- _WHAT IS NEEDED_:
Starting at the line where "You are a computer-use" occurs, reproduce each line through the end of the entries below exactly. Omit every picture.

- _DATA TO EXAMINE_:
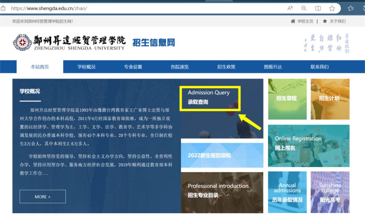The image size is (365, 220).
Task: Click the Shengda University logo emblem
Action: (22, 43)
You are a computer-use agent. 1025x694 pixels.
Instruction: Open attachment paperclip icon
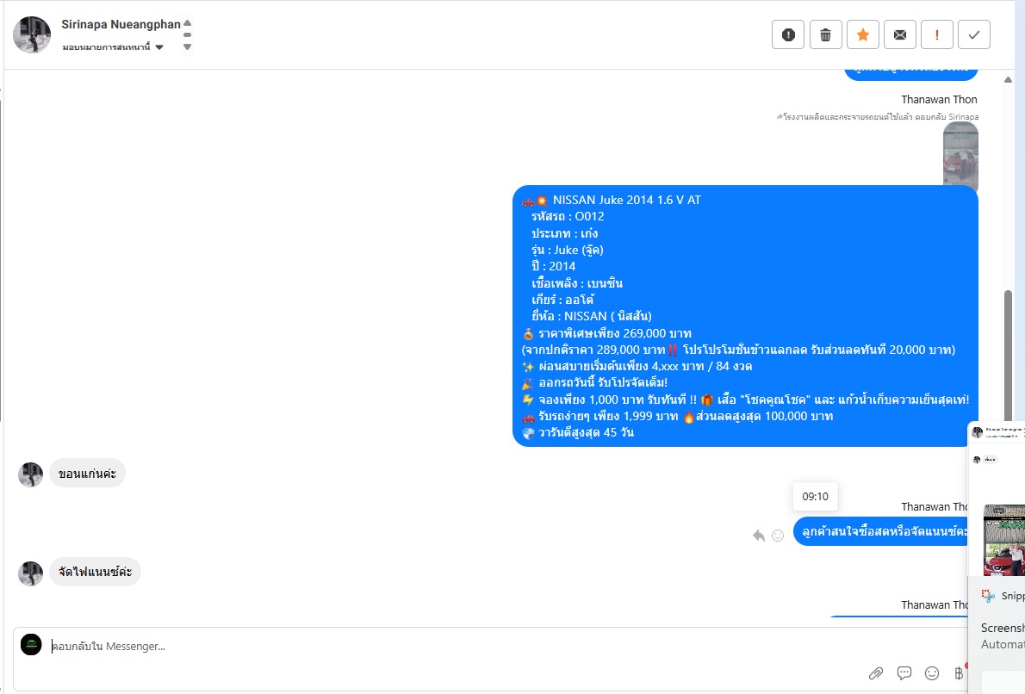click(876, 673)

- _EXERCISE RESULT_:
You are a computer-use agent. 1025x694 pixels.
Instruction: Open attachment paperclip icon
click(876, 673)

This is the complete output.